ENUNCIADO >> Vuelve a escribir completas las líneas del material que van desde su comienzo hasta la línea que contiene "(1210, 116)", ambas incluidas, y multiplica por 1,7 únicamente las coordenadas x e y de clic. Redondea cada resultado al entero más cercano, con las mitades hacia arriba, y deja todo lo demás sin cambios.

Ítems del conjunto de datos
◇ ◇ ◇ ◇ ◇
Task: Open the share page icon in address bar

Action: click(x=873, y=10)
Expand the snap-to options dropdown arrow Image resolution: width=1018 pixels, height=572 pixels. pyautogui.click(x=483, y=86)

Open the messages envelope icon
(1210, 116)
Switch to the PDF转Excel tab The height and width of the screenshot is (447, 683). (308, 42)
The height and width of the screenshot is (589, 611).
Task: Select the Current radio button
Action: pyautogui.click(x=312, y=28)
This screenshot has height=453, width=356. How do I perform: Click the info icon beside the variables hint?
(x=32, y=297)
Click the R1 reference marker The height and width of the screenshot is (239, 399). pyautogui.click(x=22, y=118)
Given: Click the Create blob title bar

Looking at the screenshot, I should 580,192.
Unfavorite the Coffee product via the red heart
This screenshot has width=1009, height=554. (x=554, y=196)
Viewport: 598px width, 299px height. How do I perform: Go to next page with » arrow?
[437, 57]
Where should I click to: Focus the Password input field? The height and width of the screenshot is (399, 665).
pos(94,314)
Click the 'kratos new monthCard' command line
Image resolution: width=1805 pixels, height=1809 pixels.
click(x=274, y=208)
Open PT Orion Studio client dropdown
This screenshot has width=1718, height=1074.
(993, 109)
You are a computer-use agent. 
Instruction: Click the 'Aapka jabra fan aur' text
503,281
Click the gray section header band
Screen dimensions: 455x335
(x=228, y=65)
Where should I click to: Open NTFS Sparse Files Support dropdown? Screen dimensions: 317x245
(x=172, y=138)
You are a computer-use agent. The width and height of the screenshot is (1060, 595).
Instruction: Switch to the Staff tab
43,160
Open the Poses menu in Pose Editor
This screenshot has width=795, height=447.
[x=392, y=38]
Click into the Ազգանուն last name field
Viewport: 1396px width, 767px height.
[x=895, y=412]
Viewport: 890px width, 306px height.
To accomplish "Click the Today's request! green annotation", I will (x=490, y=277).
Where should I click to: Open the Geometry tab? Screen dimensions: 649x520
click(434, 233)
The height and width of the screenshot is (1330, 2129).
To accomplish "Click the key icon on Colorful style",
◇ ◇ ◇ ◇ ◇
RESPUESTA >>
Task: Open the share page icon in address bar

Action: click(x=1484, y=17)
Expand the snap-to options dropdown arrow Image resolution: width=1018 pixels, height=572 pixels. pyautogui.click(x=821, y=146)

Open the messages envelope icon
(2057, 197)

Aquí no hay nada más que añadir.